United States District Court, Ninth Circuit

July 9, 2013

EDIN A. CHACON, Petitioner,
v.
ON HABEAS CORPUS, Respondent.

FINDINGS AND RECOMMENDATION REGARDING PETITION FOR WRIT OF HABEAS CORPUS (ECF No. 1)

STANLEY A BOONE, Magistrate Judge.

Petitioner is proceeding pro se with a petition for writ of habeas corpus pursuant to 28 U.S.C. § 2254.

Petitioner filed the instant petition for writ of habeas corpus on April 19, 2013.

I.

DISCUSSION

A. Screening of Petition

Rule 4 of the Rules Governing § 2254 Cases requires the Court to make a preliminary review of each petition for writ of habeas corpus. The Court must dismiss a petition "[i]f it plainly appears from the face of the petition... that the petitioner is not entitled to relief." Rule 4 of the Rules Governing 2254 Cases; see also Hendricks v. Vasquez , 908 F.2d 490 (9th Cir. 1990).

The Court may dismiss a petition for writ of habeas corpus either on its own motion under Rule 4, pursuant to the respondent's motion to dismiss, or after an answer to the petition has been filed. Advisory Committee Notes to Habeas Rule 8; see Herbst v. Cook , 260 F.3d 1039, 1042-1042 (9th Cir. 2001). A petition for habeas corpus should not be dismissed without leave to amend unless it appears that no tenable claim for relief can be pleaded were such leave granted. Jarvis v. Nelson , 440 F.3d 13, 14 (9th Cir. 1971).
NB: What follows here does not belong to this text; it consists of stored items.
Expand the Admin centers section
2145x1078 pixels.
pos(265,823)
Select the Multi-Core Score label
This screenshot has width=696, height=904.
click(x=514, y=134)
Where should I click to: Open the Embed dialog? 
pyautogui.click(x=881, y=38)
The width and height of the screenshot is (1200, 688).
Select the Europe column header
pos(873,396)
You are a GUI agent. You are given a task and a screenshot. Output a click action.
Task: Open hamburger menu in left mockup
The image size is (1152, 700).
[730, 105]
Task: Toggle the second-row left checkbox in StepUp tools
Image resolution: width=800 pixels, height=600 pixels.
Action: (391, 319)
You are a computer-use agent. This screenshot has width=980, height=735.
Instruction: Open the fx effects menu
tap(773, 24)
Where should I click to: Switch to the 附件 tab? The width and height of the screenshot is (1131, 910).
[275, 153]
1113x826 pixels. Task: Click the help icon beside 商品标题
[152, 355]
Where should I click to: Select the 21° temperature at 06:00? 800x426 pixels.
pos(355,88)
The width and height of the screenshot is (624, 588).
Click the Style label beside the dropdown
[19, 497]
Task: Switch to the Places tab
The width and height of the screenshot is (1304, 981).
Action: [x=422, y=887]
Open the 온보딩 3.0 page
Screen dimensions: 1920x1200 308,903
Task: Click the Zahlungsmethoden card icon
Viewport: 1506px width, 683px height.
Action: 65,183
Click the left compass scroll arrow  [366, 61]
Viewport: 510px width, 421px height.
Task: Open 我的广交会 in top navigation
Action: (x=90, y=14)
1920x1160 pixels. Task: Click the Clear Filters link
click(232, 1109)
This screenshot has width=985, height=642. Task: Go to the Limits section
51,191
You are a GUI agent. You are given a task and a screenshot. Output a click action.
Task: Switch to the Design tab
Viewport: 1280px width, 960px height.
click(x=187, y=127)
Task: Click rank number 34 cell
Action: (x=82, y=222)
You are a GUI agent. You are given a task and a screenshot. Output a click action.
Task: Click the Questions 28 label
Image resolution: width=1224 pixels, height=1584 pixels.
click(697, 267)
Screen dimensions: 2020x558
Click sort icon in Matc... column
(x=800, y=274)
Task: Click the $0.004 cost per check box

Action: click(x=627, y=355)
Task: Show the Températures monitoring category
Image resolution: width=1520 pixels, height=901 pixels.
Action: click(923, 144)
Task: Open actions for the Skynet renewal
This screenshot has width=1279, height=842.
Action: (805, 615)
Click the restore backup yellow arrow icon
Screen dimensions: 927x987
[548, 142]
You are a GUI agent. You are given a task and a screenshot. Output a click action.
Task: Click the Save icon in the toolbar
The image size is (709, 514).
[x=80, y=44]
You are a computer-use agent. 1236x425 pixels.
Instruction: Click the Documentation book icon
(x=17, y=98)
B. Failure to State a Cognizable Claim Under Section 2254

Because the instant petition was filed after April 24, 1996, the effective date of the Antiterrorism and Effective Death Penalty Act of 1996 (AEDPA), the AEDPA applies in this proceeding. Lindh v. Murphy , 521 U.S. 320, 327 (1997); Furman v. Wood , 190 F.3d 1002, 1004 (9th Cir. 1999).

A district court may entertain a petition for writ of habeas corpus by a person in custody pursuant to the judgment of a state court only on the ground that the custody is in violation of the Constitution, laws, or treaties of the United States. 28 U.S.C. §§ 2254(a), 2241(c)(3); Williams v. Taylor , 529 U.S. 362, 375 n.7.

A habeas corpus petition is the correct method for a prisoner to challenge the legality or duration of his confinement. Badea v. Cox , 931 F.3d 573, 574 (9th Cir. 1991) (quoting Preiser v. Rodriguez , 411 U.S. 475, 485 (1973). In contrast, a civil rights action pursuant to 42 U.S.C. § 1983 is the proper method for a prisoner to challenge the conditions of that confinement. McCarthy v. Bronson , 500 U.S. 136, 141-142 (1991).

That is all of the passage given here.